## PROBLEM DETAILS:
Could you find every line in the records below that contains the word "column" and copy it?

## RECORDS TO PROCESS:
·····
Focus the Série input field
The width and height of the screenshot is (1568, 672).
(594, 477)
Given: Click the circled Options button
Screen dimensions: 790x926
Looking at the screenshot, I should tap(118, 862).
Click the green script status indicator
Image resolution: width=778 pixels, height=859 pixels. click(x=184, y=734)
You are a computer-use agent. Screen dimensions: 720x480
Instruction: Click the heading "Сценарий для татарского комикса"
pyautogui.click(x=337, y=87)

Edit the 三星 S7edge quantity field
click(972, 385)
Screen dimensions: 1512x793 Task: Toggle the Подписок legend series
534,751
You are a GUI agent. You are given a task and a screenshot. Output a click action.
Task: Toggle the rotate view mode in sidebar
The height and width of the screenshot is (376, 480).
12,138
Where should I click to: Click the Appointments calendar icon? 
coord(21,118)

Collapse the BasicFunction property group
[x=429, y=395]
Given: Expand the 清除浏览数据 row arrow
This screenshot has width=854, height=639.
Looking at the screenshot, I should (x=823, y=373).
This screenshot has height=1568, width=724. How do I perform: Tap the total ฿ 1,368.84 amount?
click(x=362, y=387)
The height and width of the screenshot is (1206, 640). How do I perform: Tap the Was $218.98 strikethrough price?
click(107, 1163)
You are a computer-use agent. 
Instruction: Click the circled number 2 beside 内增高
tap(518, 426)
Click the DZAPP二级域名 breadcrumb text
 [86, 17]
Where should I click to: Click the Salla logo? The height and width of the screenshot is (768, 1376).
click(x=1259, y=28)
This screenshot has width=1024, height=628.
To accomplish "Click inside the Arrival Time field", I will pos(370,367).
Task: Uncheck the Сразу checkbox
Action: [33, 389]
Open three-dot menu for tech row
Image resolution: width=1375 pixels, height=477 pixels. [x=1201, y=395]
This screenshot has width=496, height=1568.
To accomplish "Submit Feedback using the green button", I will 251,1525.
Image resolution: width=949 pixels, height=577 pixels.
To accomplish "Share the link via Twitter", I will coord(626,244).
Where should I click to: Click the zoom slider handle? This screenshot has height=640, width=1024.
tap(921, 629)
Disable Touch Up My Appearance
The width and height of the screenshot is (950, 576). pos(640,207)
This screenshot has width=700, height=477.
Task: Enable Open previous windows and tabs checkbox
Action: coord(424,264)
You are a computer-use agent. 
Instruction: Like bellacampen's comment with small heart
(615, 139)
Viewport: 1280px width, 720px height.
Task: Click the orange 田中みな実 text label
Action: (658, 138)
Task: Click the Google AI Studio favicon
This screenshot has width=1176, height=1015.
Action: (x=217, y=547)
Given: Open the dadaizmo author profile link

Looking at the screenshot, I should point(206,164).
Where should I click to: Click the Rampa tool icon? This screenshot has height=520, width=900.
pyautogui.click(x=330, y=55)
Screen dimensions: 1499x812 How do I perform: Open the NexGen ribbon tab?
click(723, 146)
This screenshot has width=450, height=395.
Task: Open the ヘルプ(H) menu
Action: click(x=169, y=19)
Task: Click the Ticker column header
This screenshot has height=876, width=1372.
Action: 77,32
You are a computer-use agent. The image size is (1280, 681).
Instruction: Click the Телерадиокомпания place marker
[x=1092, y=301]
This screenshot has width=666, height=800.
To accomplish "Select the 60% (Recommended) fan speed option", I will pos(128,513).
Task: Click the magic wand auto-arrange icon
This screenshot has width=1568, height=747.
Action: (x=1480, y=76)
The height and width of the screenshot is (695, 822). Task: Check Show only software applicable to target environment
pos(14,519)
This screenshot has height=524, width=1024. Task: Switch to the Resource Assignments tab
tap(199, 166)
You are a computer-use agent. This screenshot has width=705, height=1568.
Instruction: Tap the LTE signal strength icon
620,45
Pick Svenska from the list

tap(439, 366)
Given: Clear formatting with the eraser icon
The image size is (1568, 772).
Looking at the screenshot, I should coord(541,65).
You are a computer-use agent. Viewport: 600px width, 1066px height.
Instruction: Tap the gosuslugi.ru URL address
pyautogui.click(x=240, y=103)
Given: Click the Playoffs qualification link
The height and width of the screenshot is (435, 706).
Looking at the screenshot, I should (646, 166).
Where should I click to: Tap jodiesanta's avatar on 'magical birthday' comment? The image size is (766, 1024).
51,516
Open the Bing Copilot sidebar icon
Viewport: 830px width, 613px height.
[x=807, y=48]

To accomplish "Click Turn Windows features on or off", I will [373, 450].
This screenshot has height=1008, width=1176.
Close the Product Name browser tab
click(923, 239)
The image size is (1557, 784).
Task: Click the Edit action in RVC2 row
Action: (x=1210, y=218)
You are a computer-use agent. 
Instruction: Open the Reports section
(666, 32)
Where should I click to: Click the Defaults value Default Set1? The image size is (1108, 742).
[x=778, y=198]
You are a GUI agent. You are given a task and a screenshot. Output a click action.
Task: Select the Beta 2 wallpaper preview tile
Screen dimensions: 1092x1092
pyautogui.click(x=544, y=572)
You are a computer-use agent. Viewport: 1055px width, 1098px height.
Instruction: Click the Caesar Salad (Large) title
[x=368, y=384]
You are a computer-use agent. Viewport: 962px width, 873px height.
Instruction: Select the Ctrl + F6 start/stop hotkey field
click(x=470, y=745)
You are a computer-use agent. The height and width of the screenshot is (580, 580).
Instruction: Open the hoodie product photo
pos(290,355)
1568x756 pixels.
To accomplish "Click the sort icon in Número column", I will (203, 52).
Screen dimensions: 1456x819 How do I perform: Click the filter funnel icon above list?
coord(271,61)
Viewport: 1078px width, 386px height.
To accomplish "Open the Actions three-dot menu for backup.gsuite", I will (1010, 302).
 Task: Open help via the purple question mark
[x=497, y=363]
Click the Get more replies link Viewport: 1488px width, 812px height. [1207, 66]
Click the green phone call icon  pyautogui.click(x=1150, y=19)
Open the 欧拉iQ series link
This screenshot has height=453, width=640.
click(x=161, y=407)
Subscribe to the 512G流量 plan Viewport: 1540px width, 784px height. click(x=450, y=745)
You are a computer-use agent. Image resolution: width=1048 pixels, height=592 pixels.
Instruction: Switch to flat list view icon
·····
## RESULT FOR THIS TASK:
Task: Click the Ticker column header
To accomplish "Click the sort icon in Número column", I will (203, 52).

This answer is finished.